Turkey is seeking ways to buy more oil from Iraq, already a major supplier of crude to the Middle East's biggest economy, as the U.S. looks to squeeze exports from Iran, according to two people familiar with the matter.
Turkey could consider oil imports from Iraq's southern port of Basra and may also try to secure more shipments via an existing twin pipeline that runs to the Turkish Mediterranean terminal of Ceyhan, despite its state of disrepair, the people said, speaking on condition of anonymity because they aren't authorized to speak to the media.
The Trump administration is ending waivers that allowed a handful of countries including Turkey to continue importing oil from sanctioned Iran a year after the U.S. withdrew from the 2015 nuclear deal. Turkey has long opposed the U.S. curbs on Iran, with President Recep Tayyip Erdogan saying last year that "such sanctions are aimed at tipping the balance in the world" and violate international law and diplomacy.
Turkish Foreign Minister Mevlut Cavusoglu met Iraqi officials in Baghdad and Basra on Sunday as well as officials representing the Kurdistan Regional Government in Erbil on Monday, according to the state-run Anadolu Agency. Cavusoglu said last week that although the Iranian oil isn't cheap, the difference is substantial with the price of crude from Saudi Arabia and the United Arab Emirates.
A spokesman for Turkish refiner Tupras Turkiye Petrol Rafinerileri wasn't immediately available to comment. Last week, the company declined to say how it would offset any potential cut in Iranian supplies.
After a meeting Sunday with Basra's governor, Asaad Abdulameer Al Eidani, Cavusoglu said on Twitter that Turkey "will establish a trade corridor" to Iraq's biggest oil hub.
Secretary of State Mike Pompeo has said he's confident the market will remain stable as Saudi Arabia and the UAE will ensure an "appropriate supply" of oil along with the U.S. But Turkey is resisting the idea of buying oil from America's two anti-Iran allies, whose relations with Ankara are fraught after the murder of Saudi critic Jamal Khashoggi in the kingdom's consulate in Istanbul last October.
Turkey said last week that it's also working on a mechanism with Tehran to avert U.S. sanctions designed to halt trade with Iran.

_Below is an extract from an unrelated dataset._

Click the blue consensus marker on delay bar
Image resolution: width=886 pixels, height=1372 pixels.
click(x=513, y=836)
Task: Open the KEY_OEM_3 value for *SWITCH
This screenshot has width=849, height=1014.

Although Turkey has long defended the trade with its eastern neighbor as a strategic necessity, taking on the U.S. can be risky as the government in Ankara struggles to secure the release of a senior banking executive convicted in New York of helping Iran evade American financial curbs.
The blowback from American sanctions against Iran could also hit Turkey's economy, which entered its first recession in a decade last year as oil prices surged. The prospect of higher prices or the risk of a confrontation with the U.S. don't bode well for Turkey's currency, already battered by weeks of upheaval.